What is required: Convert every line of the data below into a Markdown table with the columns Row and Line, numbering each row and skipping blank lines.

Supplied information:
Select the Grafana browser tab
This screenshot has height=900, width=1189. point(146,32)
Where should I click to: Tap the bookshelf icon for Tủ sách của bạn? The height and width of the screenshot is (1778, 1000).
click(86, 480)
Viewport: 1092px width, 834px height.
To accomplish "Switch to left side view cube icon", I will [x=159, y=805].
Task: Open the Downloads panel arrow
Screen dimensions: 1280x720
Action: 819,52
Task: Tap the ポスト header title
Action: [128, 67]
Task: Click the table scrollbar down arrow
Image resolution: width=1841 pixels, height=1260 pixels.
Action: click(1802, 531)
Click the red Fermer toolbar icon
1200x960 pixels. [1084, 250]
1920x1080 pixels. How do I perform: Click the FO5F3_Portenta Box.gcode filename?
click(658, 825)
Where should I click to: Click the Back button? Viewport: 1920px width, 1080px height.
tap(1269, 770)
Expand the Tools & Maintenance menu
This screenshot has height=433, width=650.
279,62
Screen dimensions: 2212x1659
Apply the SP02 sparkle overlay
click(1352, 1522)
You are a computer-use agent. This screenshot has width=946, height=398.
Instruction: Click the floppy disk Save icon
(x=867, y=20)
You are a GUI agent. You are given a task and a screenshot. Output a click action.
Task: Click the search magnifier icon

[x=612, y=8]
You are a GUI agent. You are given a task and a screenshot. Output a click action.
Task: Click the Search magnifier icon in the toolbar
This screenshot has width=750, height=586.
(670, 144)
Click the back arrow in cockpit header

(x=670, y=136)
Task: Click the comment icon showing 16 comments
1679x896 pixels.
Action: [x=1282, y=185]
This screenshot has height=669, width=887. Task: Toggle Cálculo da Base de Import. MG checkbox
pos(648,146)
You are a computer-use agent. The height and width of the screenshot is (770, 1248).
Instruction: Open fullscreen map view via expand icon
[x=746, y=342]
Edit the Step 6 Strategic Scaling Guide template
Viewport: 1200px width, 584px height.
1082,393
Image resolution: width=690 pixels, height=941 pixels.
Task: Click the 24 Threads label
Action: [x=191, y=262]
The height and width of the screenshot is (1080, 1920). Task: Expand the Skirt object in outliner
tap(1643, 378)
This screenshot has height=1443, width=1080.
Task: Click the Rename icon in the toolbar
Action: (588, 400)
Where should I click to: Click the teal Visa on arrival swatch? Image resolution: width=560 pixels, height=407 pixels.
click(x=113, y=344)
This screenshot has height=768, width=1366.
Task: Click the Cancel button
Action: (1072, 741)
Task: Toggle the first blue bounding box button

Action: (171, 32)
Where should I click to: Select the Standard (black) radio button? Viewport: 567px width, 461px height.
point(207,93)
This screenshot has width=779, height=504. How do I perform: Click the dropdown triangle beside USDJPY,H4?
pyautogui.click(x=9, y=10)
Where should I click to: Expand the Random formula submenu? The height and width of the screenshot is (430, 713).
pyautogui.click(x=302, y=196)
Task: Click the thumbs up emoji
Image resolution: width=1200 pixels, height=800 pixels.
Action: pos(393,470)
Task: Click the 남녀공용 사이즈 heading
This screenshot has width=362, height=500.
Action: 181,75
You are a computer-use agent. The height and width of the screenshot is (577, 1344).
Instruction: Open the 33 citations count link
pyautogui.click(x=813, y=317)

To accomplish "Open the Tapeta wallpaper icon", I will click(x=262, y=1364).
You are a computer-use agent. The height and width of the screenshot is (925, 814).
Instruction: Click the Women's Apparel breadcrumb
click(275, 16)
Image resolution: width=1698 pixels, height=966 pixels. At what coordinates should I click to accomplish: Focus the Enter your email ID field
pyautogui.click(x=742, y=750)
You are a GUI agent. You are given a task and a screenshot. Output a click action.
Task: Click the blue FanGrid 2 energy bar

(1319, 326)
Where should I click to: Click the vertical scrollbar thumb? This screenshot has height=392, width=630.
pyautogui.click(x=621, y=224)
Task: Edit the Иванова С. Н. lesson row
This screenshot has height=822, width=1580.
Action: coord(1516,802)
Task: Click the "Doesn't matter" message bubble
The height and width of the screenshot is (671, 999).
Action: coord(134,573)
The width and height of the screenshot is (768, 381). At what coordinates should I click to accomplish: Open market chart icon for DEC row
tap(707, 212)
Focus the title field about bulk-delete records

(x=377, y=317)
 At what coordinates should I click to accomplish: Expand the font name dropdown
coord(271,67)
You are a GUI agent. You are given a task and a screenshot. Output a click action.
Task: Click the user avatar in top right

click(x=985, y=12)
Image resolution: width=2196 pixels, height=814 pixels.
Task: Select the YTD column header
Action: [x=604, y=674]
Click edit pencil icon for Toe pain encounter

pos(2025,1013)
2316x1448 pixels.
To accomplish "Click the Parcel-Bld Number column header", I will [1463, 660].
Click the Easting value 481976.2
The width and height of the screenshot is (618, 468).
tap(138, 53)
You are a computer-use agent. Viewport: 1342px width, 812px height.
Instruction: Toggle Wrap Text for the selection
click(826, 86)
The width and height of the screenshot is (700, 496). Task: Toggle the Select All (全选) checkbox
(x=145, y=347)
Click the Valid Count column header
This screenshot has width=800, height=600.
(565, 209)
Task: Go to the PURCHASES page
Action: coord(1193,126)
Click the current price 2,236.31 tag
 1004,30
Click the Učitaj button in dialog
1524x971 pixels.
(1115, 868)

Output of the task:
| Row | Line |
|---|---|
| 1 | Select the Grafana browser tab |
| 2 | This screenshot has height=900, width=1189. point(146,32) |
| 3 | Where should I click to: Tap the bookshelf icon for Tủ sách của bạn? The height and width of the screenshot is (1778, 1000). |
| 4 | click(86, 480) |
| 5 | Viewport: 1092px width, 834px height. |
| 6 | To accomplish "Switch to left side view cube icon", I will [x=159, y=805]. |
| 7 | Task: Open the Downloads panel arrow |
| 8 | Screen dimensions: 1280x720 |
| 9 | Action: 819,52 |
| 10 | Task: Tap the ポスト header title |
| 11 | Action: [128, 67] |
| 12 | Task: Click the table scrollbar down arrow |
| 13 | Image resolution: width=1841 pixels, height=1260 pixels. |
| 14 | Action: click(1802, 531) |
| 15 | Click the red Fermer toolbar icon |
| 16 | 1200x960 pixels. [1084, 250] |
| 17 | 1920x1080 pixels. How do I perform: Click the FO5F3_Portenta Box.gcode filename? |
| 18 | click(658, 825) |
| 19 | Where should I click to: Click the Back button? Viewport: 1920px width, 1080px height. |
| 20 | tap(1269, 770) |
| 21 | Expand the Tools & Maintenance menu |
| 22 | This screenshot has height=433, width=650. |
| 23 | 279,62 |
| 24 | Screen dimensions: 2212x1659 |
| 25 | Apply the SP02 sparkle overlay |
| 26 | click(1352, 1522) |
| 27 | You are a computer-use agent. This screenshot has width=946, height=398. |
| 28 | Instruction: Click the floppy disk Save icon |
| 29 | (x=867, y=20) |
| 30 | You are a GUI agent. You are given a task and a screenshot. Output a click action. |
| 31 | Task: Click the search magnifier icon |
| 32 | [x=612, y=8] |
| 33 | You are a GUI agent. You are given a task and a screenshot. Output a click action. |
| 34 | Task: Click the Search magnifier icon in the toolbar |
| 35 | This screenshot has width=750, height=586. |
| 36 | (670, 144) |
| 37 | Click the back arrow in cockpit header |
| 38 | (x=670, y=136) |
| 39 | Task: Click the comment icon showing 16 comments |
| 40 | 1679x896 pixels. |
| 41 | Action: [x=1282, y=185] |
| 42 | This screenshot has height=669, width=887. Task: Toggle Cálculo da Base de Import. MG checkbox |
| 43 | pos(648,146) |
| 44 | You are a computer-use agent. The height and width of the screenshot is (770, 1248). |
| 45 | Instruction: Open fullscreen map view via expand icon |
| 46 | [x=746, y=342] |
| 47 | Edit the Step 6 Strategic Scaling Guide template |
| 48 | Viewport: 1200px width, 584px height. |
| 49 | 1082,393 |
| 50 | Image resolution: width=690 pixels, height=941 pixels. |
| 51 | Task: Click the 24 Threads label |
| 52 | Action: [x=191, y=262] |
| 53 | The height and width of the screenshot is (1080, 1920). Task: Expand the Skirt object in outliner |
| 54 | tap(1643, 378) |
| 55 | This screenshot has height=1443, width=1080. |
| 56 | Task: Click the Rename icon in the toolbar |
| 57 | Action: (588, 400) |
| 58 | Where should I click to: Click the teal Visa on arrival swatch? Image resolution: width=560 pixels, height=407 pixels. |
| 59 | click(x=113, y=344) |
| 60 | This screenshot has height=768, width=1366. |
| 61 | Task: Click the Cancel button |
| 62 | Action: (1072, 741) |
| 63 | Task: Toggle the first blue bounding box button |
| 64 | Action: (171, 32) |
| 65 | Where should I click to: Select the Standard (black) radio button? Viewport: 567px width, 461px height. |
| 66 | point(207,93) |
| 67 | This screenshot has width=779, height=504. How do I perform: Click the dropdown triangle beside USDJPY,H4? |
| 68 | pyautogui.click(x=9, y=10) |
| 69 | Where should I click to: Expand the Random formula submenu? The height and width of the screenshot is (430, 713). |
| 70 | pyautogui.click(x=302, y=196) |
| 71 | Task: Click the thumbs up emoji |
| 72 | Image resolution: width=1200 pixels, height=800 pixels. |
| 73 | Action: pos(393,470) |
| 74 | Task: Click the 남녀공용 사이즈 heading |
| 75 | This screenshot has width=362, height=500. |
| 76 | Action: 181,75 |
| 77 | You are a computer-use agent. The height and width of the screenshot is (577, 1344). |
| 78 | Instruction: Open the 33 citations count link |
| 79 | pyautogui.click(x=813, y=317) |
| 80 | To accomplish "Open the Tapeta wallpaper icon", I will click(x=262, y=1364). |
| 81 | You are a computer-use agent. The height and width of the screenshot is (925, 814). |
| 82 | Instruction: Click the Women's Apparel breadcrumb |
| 83 | click(275, 16) |
| 84 | Image resolution: width=1698 pixels, height=966 pixels. At what coordinates should I click to accomplish: Focus the Enter your email ID field |
| 85 | pyautogui.click(x=742, y=750) |
| 86 | You are a GUI agent. You are given a task and a screenshot. Output a click action. |
| 87 | Task: Click the blue FanGrid 2 energy bar |
| 88 | (1319, 326) |
| 89 | Where should I click to: Click the vertical scrollbar thumb? This screenshot has height=392, width=630. |
| 90 | pyautogui.click(x=621, y=224) |
| 91 | Task: Edit the Иванова С. Н. lesson row |
| 92 | This screenshot has height=822, width=1580. |
| 93 | Action: coord(1516,802) |
| 94 | Task: Click the "Doesn't matter" message bubble |
| 95 | The height and width of the screenshot is (671, 999). |
| 96 | Action: coord(134,573) |
| 97 | The width and height of the screenshot is (768, 381). At what coordinates should I click to accomplish: Open market chart icon for DEC row |
| 98 | tap(707, 212) |
| 99 | Focus the title field about bulk-delete records |
| 100 | (x=377, y=317) |
| 101 |  At what coordinates should I click to accomplish: Expand the font name dropdown |
| 102 | coord(271,67) |
| 103 | You are a GUI agent. You are given a task and a screenshot. Output a click action. |
| 104 | Task: Click the user avatar in top right |
| 105 | click(x=985, y=12) |
| 106 | Image resolution: width=2196 pixels, height=814 pixels. |
| 107 | Task: Select the YTD column header |
| 108 | Action: [x=604, y=674] |
| 109 | Click edit pencil icon for Toe pain encounter |
| 110 | pos(2025,1013) |
| 111 | 2316x1448 pixels. |
| 112 | To accomplish "Click the Parcel-Bld Number column header", I will [1463, 660]. |
| 113 | Click the Easting value 481976.2 |
| 114 | The width and height of the screenshot is (618, 468). |
| 115 | tap(138, 53) |
| 116 | You are a computer-use agent. Viewport: 1342px width, 812px height. |
| 117 | Instruction: Toggle Wrap Text for the selection |
| 118 | click(826, 86) |
| 119 | The width and height of the screenshot is (700, 496). Task: Toggle the Select All (全选) checkbox |
| 120 | (x=145, y=347) |
| 121 | Click the Valid Count column header |
| 122 | This screenshot has width=800, height=600. |
| 123 | (565, 209) |
| 124 | Task: Go to the PURCHASES page |
| 125 | Action: coord(1193,126) |
| 126 | Click the current price 2,236.31 tag |
| 127 |  1004,30 |
| 128 | Click the Učitaj button in dialog |
| 129 | 1524x971 pixels. |
| 130 | (1115, 868) |